When her teenage son (and his friends) received duff careers information, Ruth Sparkes realised many teenagers were being short changed with inadequate or misleading guidance about their future. “I think at 16, children are quite vulnerable and believe what people tell them – why wouldn’t you?”
Her son was wrongly advised about his A level choice, and also requirements for university. With her background in education marketing, Ruth was able to check the information out. “But of course most parents will believe largely what schools and colleges tell them. In my experience, none of the advice is joined up. We need to be better.”
But it was a response from a teenage girl which spurred Ruth on to act – and create a magazine and website dedicated to giving encouraging but accurate information to teenagers. “We’d completed some market research about what teenagers thought about their own futures and careers. One girl responded that she thought she ‘wouldn’t amount to anything’ because she wasn’t going to university. That took my breath away. These days there are so many options. We owe it to them to give better advice.”
Ruth went on to found Future (future-mag.co.uk) which aims to meet a gap in careers advice for 14 – 19 year olds.
An overwhelming 85 per cent of teenagers would welcome more advice about careers, a survey of 5,500 young people conducted recently by EMPRA shows. Research also revealed levels of stress some teens experience. “We’re set unachievable goals and when we work as hard as we can and still don’t achieve them, we’re made to feel like we’re not good enough and perhaps never will be,” wrote one respondent in the anonymous survey. “It’s depressing, literally.”
Schools careers advice is currently patchy and budget dependent.

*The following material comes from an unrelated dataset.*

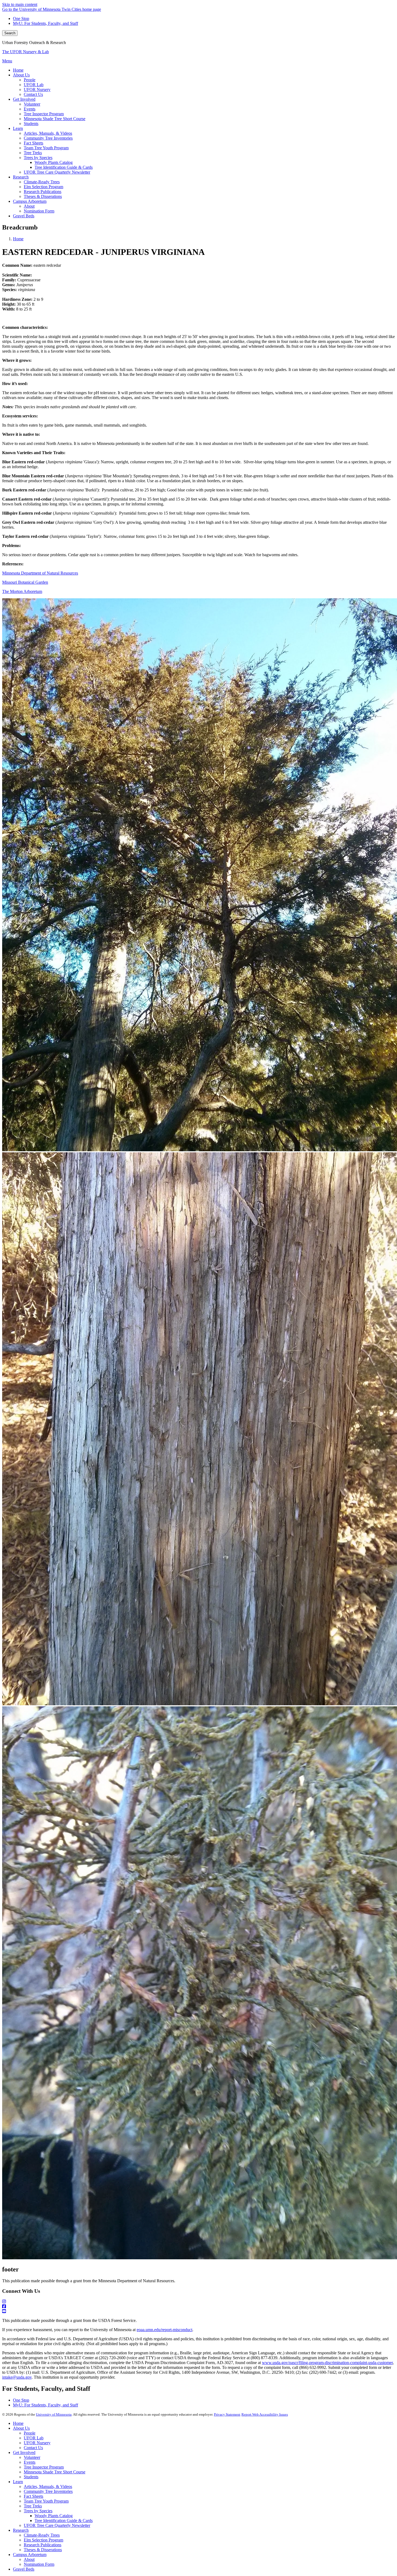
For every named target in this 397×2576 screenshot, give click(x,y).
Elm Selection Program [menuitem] (43, 186)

For some it can mean individual attention, others merely a poster stuck on a door. Many pupils look to teachers and parents as the main source of careers advice, yet many teachers say they feel unqualified to give advice and simply don’t know what’s out there. Parents say they feel out of date.

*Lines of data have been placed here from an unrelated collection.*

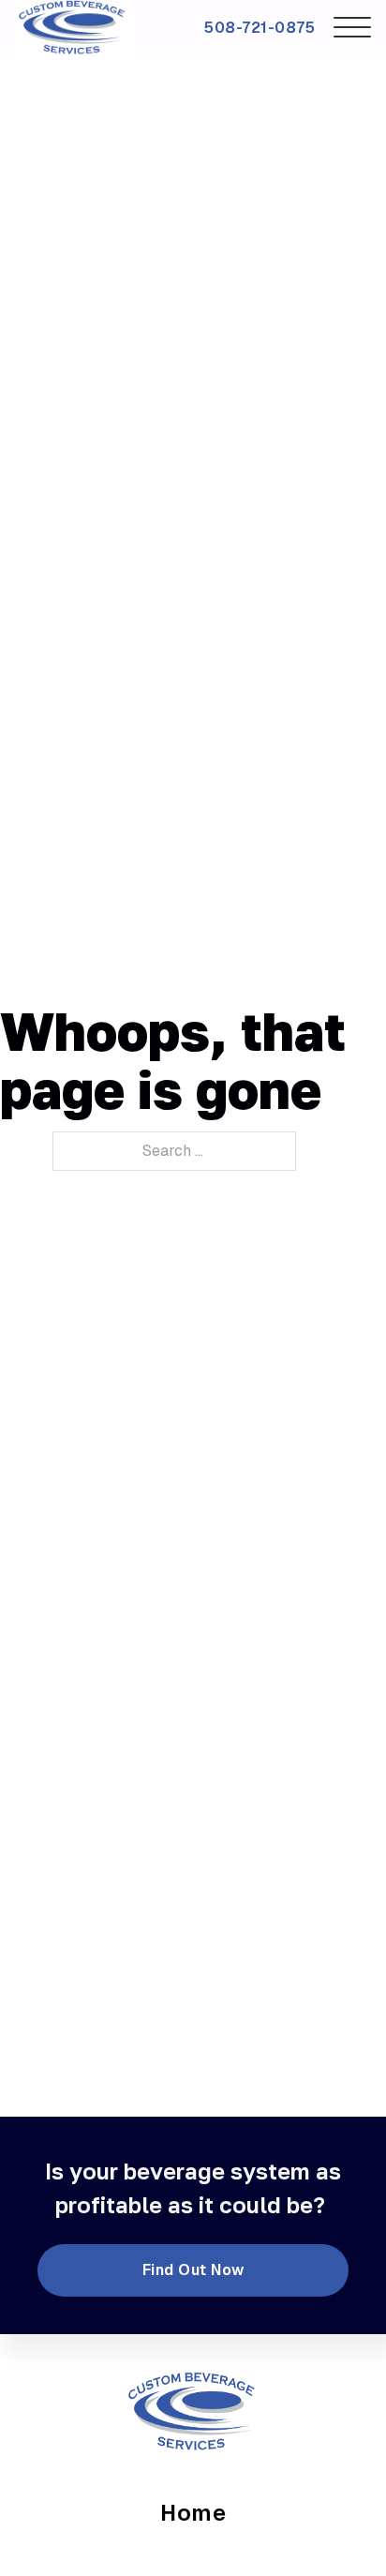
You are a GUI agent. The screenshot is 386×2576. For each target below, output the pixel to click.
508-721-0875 (259, 27)
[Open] (352, 28)
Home (193, 2512)
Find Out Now (193, 2270)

With the rise in professional training options and the introduction of the apprenticeship levy, there’s still huge misunderstanding about different routes after GCSEs and sixth form. “Schools and colleges understand A levels,” says Ruth, who herself left school at 16 for a career in the Royal Navy. “They understand university. But they need to know about all the other options; it’s hard to promote something they don’t understand.”
From why some people get spots to dealing with digital addiction, Future also covers lifestyle and more general issues, as well as extensive advice about university choices and other career routes. Responses from teen readers have been particularly positive –relevant at a time when the mental health of teenagers is worrying parents and health professionals.
Some 45,0000 magazines have been distributed free to schools and colleges this week and demand is such that the November edition will see a distribution of 60,000 copies. The website has been live since August and the magazine will published five times a year.